Le champagne Bollinger 2003 est le vin de toutes les anomalies. Il a donc reçu une étiquette qui diffère de celles des champagnes habituels. Il s’appelle 2003 by Bollinger et son carton d’emballage met en exergue les vignes sous la neige. En 2003, il a fait moins onze degrés le onze avril. 80% des grands crus ont eu des bourgeons brûlés par le froid. La récolte a été étonnamment précoce, sur seulement neuf jours du 21 au 30 août. L’acidité du vin est inférieure à la moitié de la norme habituelle, et, dernière anomalie, alors que Bollinger distribue en ce moment le millésime 1999, voilà que l’on sort en même temps le 2003. Mathieu Kaufmann dit que cela ressemble à ce qui s’est passé pour le millésime 1976. Il se pourrait donc que ce champagne hors norme vieillisse lui aussi. Je trouve son nez très racé, une belle fraîcheur en bouche, très peu d’acidité. On me souffle : compote, épices, fruits cuits, ce qui est vrai. La composition du vin a été faite avec seulement trois crus au lieu de quinze, mais ce sont les trois crus historiques de Bollinger.

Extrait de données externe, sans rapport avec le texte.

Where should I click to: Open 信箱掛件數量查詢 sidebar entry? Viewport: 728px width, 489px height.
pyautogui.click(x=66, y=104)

Je trouve à ce vin composé d’un tiers de chardonnay et de deux tiers de pinot noir une belle longueur vineuse.
Le Riesling Clos Windsbuhl Zind Humbrecht 2002, d’un domaine fondé en 1959, a un nez classique de pétrole auquel s’ajoutent les fleurs blanches. En bouche l’attaque est sucrée, puis le poivre s’installe avec des esquisses de violette et de rose. Le chef de culture Alexandre parle de biodynamie avec des mots enthousiastes mais mesurés ce qui rend le discours très crédible. Ce vin est très pur, mais on sentira mieux son talent dans quelques années.
Le Chambertin Clos de Bèze domaine Armand Rousseau 2004 est présenté par Eric, petit fils du fondateur de ce domaine en 1910. La robe est rose grenat, d’un rubis clair. Le nez est très pur. En bouche, c’est d’une clarté absolue. Le vin est magnifique et c’est bien la pureté qui est remarquable.
Le Château Mouton-Rothschild 2005 a une couleur très sombre. Le nez est d’une densité immense à côté de celui du Chambertin plus léger. Le nez est lourd. En bouche, c’est d’une densité incroyable et l’on comprend que ce vin ait été encensé par la critique. Plusieurs personnes parlent de l’extrême précision des tannins. Ce vin combine élégamment force et finesse et son final est aérien. Il y a là la promesse d’un très grand vin.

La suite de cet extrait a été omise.